Dynamic Schema & Data Loading Into BigQuery

Table of contents

Reading Time: 3 minutes

BigQuery is a fully managed enterprise data warehouse that helps you manage and analyze your data with built-in features like machine learning, geospatial analysis, and business intelligence.

BigQuery’s serverless architecture lets you use SQL queries to answer your organization’s biggest questions with zero infrastructure management. BigQuery’s scalable, distributed analysis engine lets you query terabytes in seconds and petabytes in minutes.

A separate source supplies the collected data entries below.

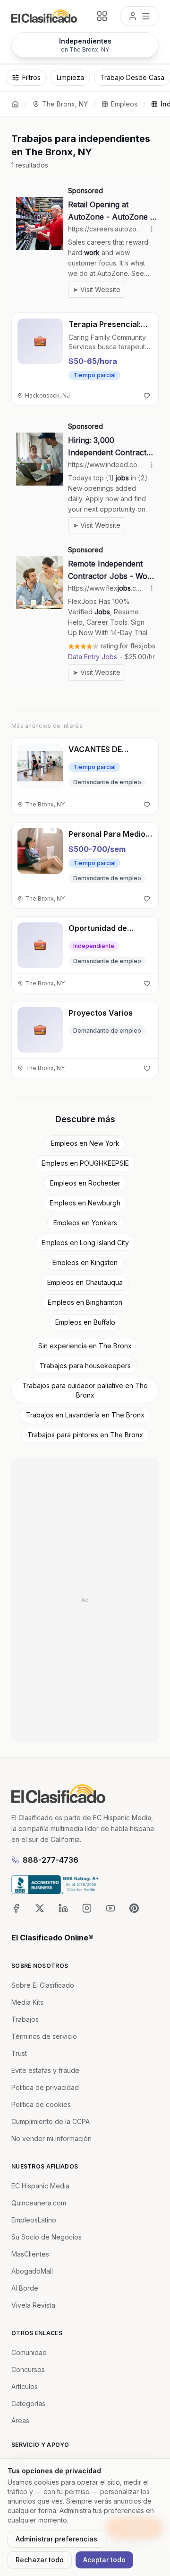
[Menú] (139, 16)
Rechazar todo (40, 2560)
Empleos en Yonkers (85, 1223)
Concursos (28, 2369)
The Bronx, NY (65, 104)
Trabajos (25, 2019)
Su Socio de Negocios (46, 2237)
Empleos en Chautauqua (85, 1282)
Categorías (28, 2403)
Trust (19, 2053)
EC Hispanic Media (40, 2186)
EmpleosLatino (33, 2220)
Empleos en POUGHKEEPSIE (85, 1163)
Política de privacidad (45, 2087)
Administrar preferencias (56, 2539)
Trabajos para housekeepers (85, 1366)
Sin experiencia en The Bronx (85, 1346)
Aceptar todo (104, 2560)
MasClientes (30, 2254)
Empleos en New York (85, 1143)
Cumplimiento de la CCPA (50, 2121)
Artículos (24, 2386)
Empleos (124, 104)
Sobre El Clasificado (42, 1985)
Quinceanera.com (38, 2203)
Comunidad (29, 2352)
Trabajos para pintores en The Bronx (85, 1435)
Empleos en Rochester (85, 1183)
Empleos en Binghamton (85, 1302)
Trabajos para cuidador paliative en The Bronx (85, 1390)
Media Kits (27, 2002)
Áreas (20, 2421)
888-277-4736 (50, 1860)
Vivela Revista (33, 2305)
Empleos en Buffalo (85, 1322)
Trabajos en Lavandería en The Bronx (85, 1415)
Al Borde (24, 2288)
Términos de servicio (44, 2036)
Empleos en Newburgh (85, 1203)
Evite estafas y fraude (45, 2070)
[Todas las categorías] (102, 16)
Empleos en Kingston (85, 1262)
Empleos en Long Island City (85, 1243)
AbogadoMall (32, 2271)
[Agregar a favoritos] (147, 395)
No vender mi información (51, 2138)
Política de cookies (41, 2104)
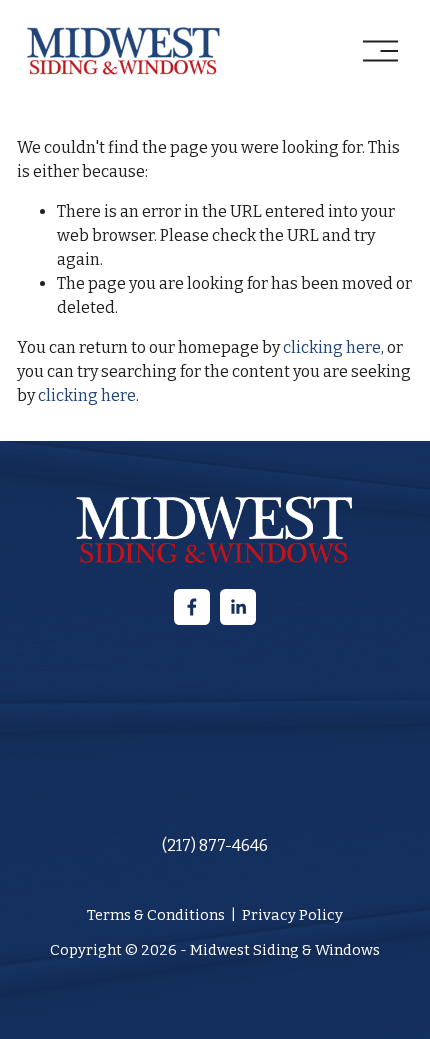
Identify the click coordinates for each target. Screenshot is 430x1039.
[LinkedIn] (238, 607)
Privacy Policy (292, 915)
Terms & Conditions (156, 915)
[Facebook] (192, 607)
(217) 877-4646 (215, 845)
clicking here (332, 347)
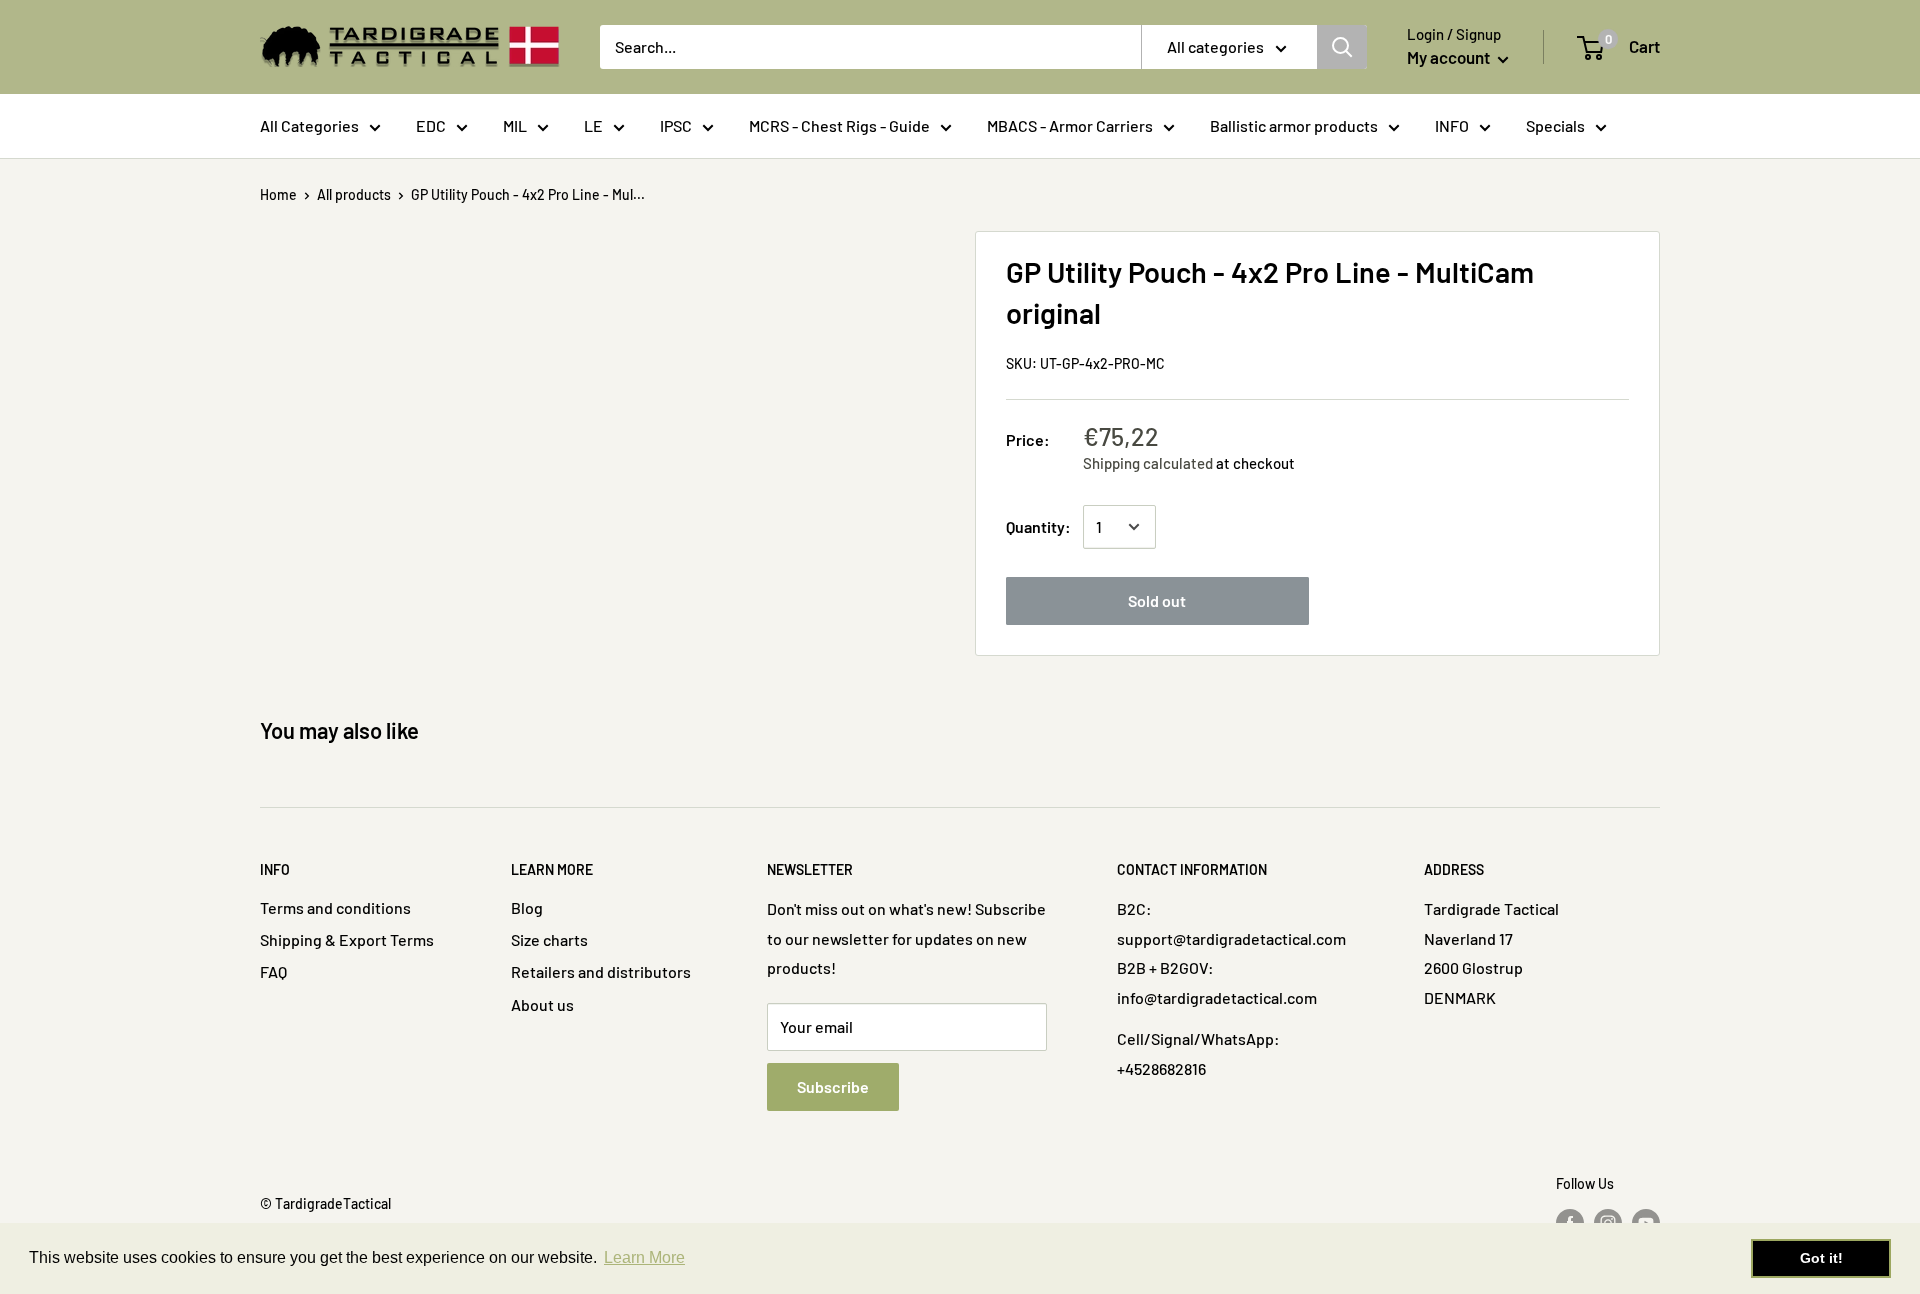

Scope – Dynamic schema & Data loading

In this blog, we will see how to –

Upload local JSON Data into GCS Bucket
Overwrite Tables Data Load
Append Load with Dynamic schema
Load JSON data from the bucket
Create Datasets

Prerequisites

GCloud SDK kit Download Link
GCS Bucket
BigQuery API enabled
- gcloud services enable bigquerystorage.googleapis.com
- gcloud services enable bigquerymigration.googleapis.com
- gcloud services enable bigquery.googleapis.com
Service Account JSON key or gcloud auth login plugin Setup auth
Download this template or clone it from the git repo.
https://github.com/knoldus/Dynamic-schema-loading-into-BigQuery
https://techhub.go1percent.com/dashboard/projects/devops/6294ddd8ea09b33f796287b7

Usage

1. Clone the repo or download the template

git clone https://github.com/knoldus/Dynamic-schema-loading-into-BigQuery

2. Export Required Variables

export PROJECT_ID=your_project_id
export GCS_BUCKET_ID=example-bucket-name
export DATASET=any_name_of_dataset
export BIGQUERY_TABLE=any_name_of_table
export GCS_BUCKET_PATH=json/data
export JSON_DATA_FILE=data.json

Run this command

source env_vars.sh

3. Directory Structure Should look like this

tree

Output should look like this:

├── data.json
├── env_vars.sh
├── loadTables.sh
├── README.md
└── vfv.json

0 directories, 5 files

4. Run the Script

./loadTables.sh

Output should look like:

Options...

1) Create a dataset in gcp-learn285 
2) Create table with JSON data 
3) Dynamic Append data in table 
4) Overwrite JSON Data into table 
5) Upload local JSON data into GCS bucket.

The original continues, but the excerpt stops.